Re: [PATCHv10 0/9] write hints with nvme fdp, scsi streams

Damien Le Moal <dlemoal@xxxxxxxxxx> · Tue, 10 Dec 2024 08:13:49 +0900

On 12/10/24 07:13, Bart Van Assche wrote:
> On 12/5/24 12:03 AM, Nitesh Shetty wrote:
>> But where do we store the read sector info before sending write.
>> I see 2 approaches here,
>> 1. Should it be part of a payload along with write ?
>>      We did something similar in previous series which was not liked
>>      by Christoph and Bart.
>> 2. Or driver should store it as part of an internal list inside
>> namespace/ctrl data structure ?
>>      As Bart pointed out, here we might need to send one more fail
>>      request later if copy_write fails to land in same driver.
> 
> Hi Nitesh,
> 
> Consider the following example: dm-linear is used to concatenate two
> block devices. An NVMe device (LBA 0..999) and a SCSI device (LBA
> 1000..1999). Suppose that a copy operation is submitted to the dm-linear
> device to copy LBAs 1..998 to LBAs 2..1998. If the copy operation is
> submitted as two separate operations (REQ_OP_COPY_SRC and
> REQ_OP_COPY_DST) then the NVMe device will receive the REQ_OP_COPY_SRC
> operation and the SCSI device will receive the REQ_OP_COPY_DST
> operation. The NVMe and SCSI device drivers should fail the copy 
> operations after a timeout because they only received half of the copy
> operation. After the timeout the block layer core can switch from
> offloading to emulating a copy operation. Waiting for a timeout is
> necessary because requests may be reordered.
> 
> I think this is a strong argument in favor of representing copy
> operations as a single operation. This will allow stacking drivers
> as dm-linear to deal in an elegant way with copy offload requests
> where source and destination LBA ranges map onto different block
> devices and potentially different block drivers.

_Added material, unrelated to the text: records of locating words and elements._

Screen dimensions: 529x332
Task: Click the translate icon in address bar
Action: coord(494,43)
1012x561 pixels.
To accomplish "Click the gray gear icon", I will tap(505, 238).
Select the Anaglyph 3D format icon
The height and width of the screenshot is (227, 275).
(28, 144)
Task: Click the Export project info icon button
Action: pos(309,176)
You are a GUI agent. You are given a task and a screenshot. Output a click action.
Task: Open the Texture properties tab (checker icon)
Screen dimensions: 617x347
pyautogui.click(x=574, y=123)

Why ? As long as REQ_OP_COPY_SRC carries both source and destination
information, DM can trivially detect that the copy is not within a single device
and either return ENOTSUPP or switch to using a regular read+write operations
using block layer helpers. Or the block layer can fallback to that emulation
itself if it gets a ENOTSUPP from the device.

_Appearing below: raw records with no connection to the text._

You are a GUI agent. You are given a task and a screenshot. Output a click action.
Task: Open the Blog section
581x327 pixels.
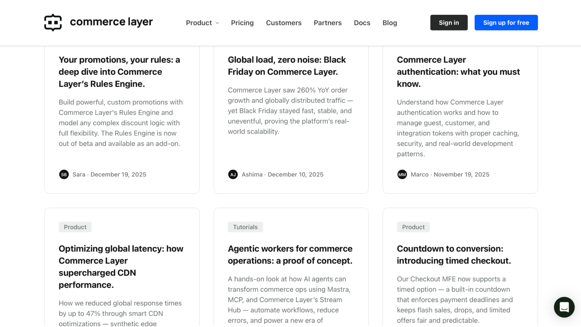389,23
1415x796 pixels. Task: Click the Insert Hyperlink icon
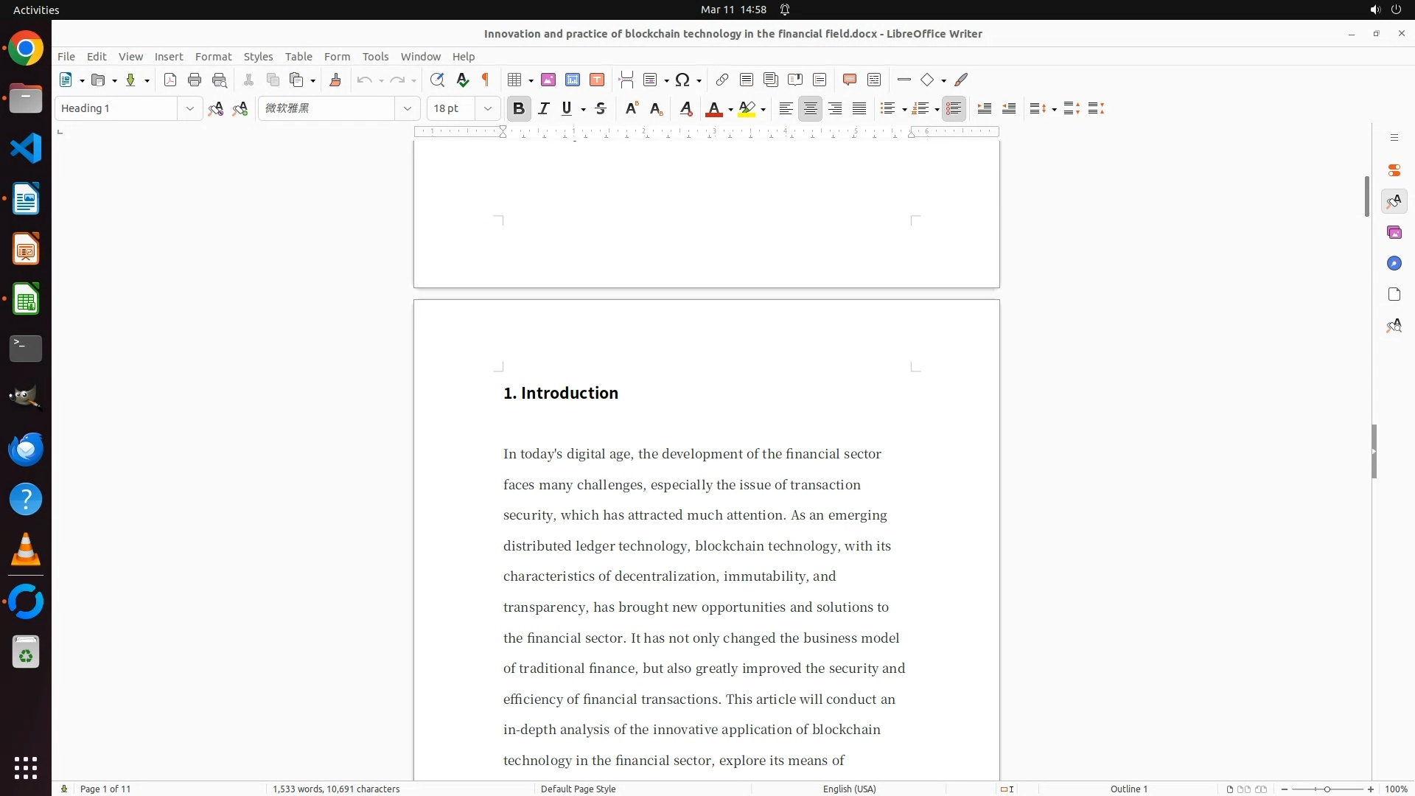(722, 80)
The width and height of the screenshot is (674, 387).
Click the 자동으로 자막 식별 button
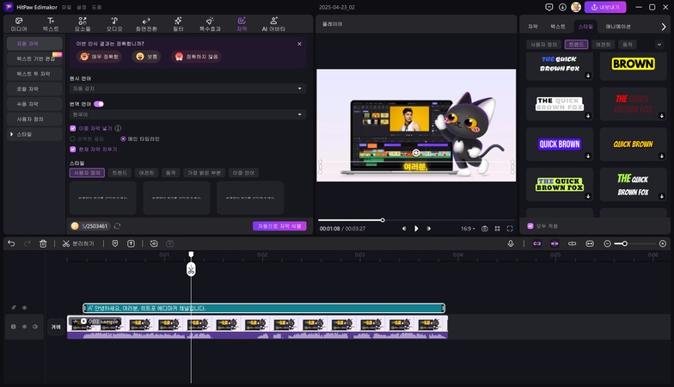click(x=279, y=226)
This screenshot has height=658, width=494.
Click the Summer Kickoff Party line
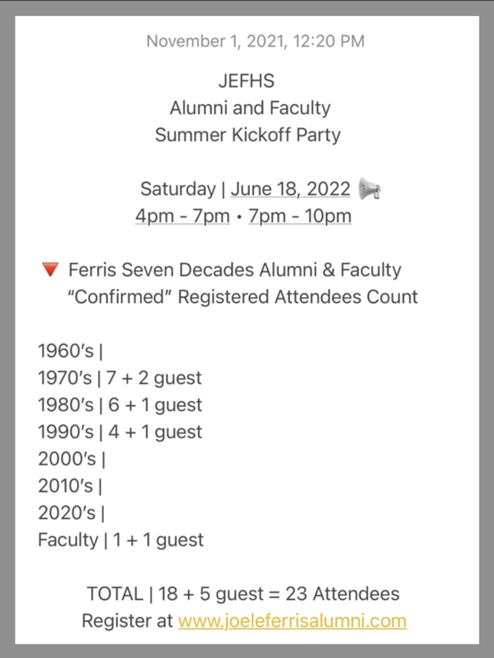(x=248, y=135)
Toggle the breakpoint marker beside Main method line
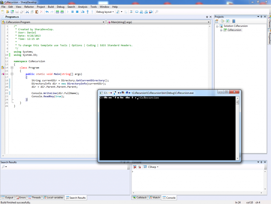Viewport: 271px width, 204px height. click(x=3, y=74)
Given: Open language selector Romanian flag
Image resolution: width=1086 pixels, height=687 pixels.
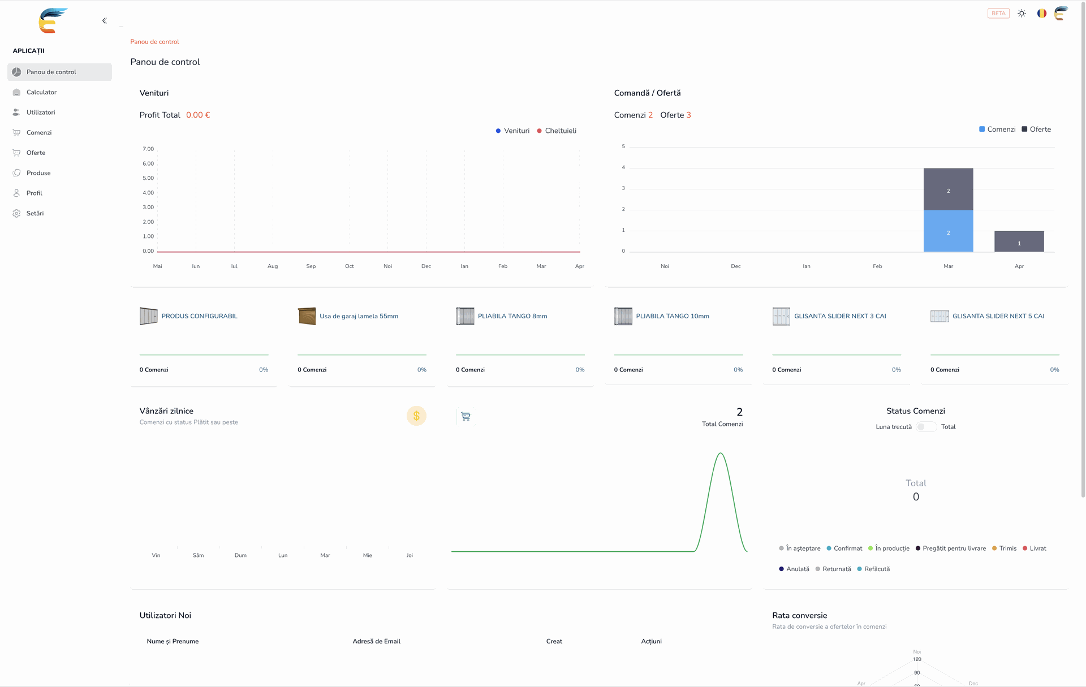Looking at the screenshot, I should point(1041,14).
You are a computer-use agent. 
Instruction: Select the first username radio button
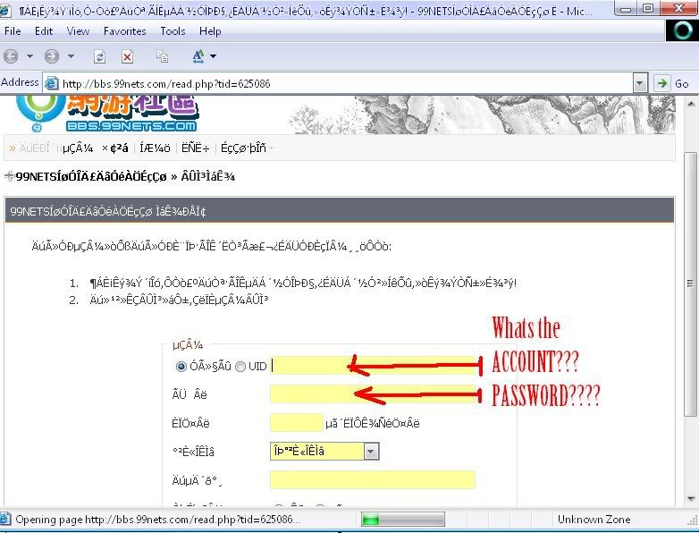click(181, 366)
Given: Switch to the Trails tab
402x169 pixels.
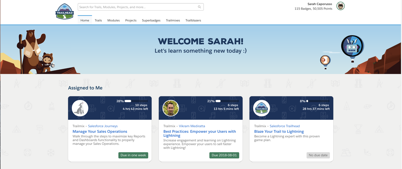Looking at the screenshot, I should tap(98, 20).
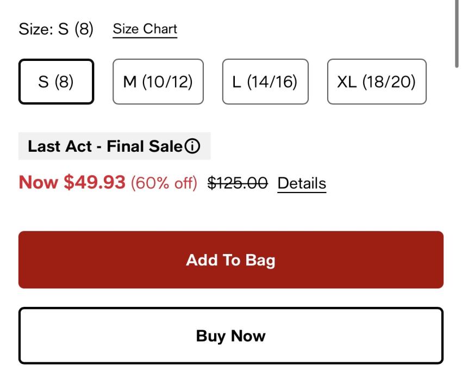Click the Last Act - Final Sale badge

(x=115, y=146)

I am not sure how a REQ_OP_COPY_SRC BIO definition would look like. Ideally, we
want to be able to describe several source LBA ranges with it and for the above
issue also have the destination LBA range as well. If we can do that in a nice
way, I do not see the need for switching back to a single BIO, though we could
too I guess. From what Martin said for scsi token-based copy, it seems that 2
operations is easier. Knowing how the scsi stack works, I can see that too.

-- 
Damien Le Moal
Western Digital Research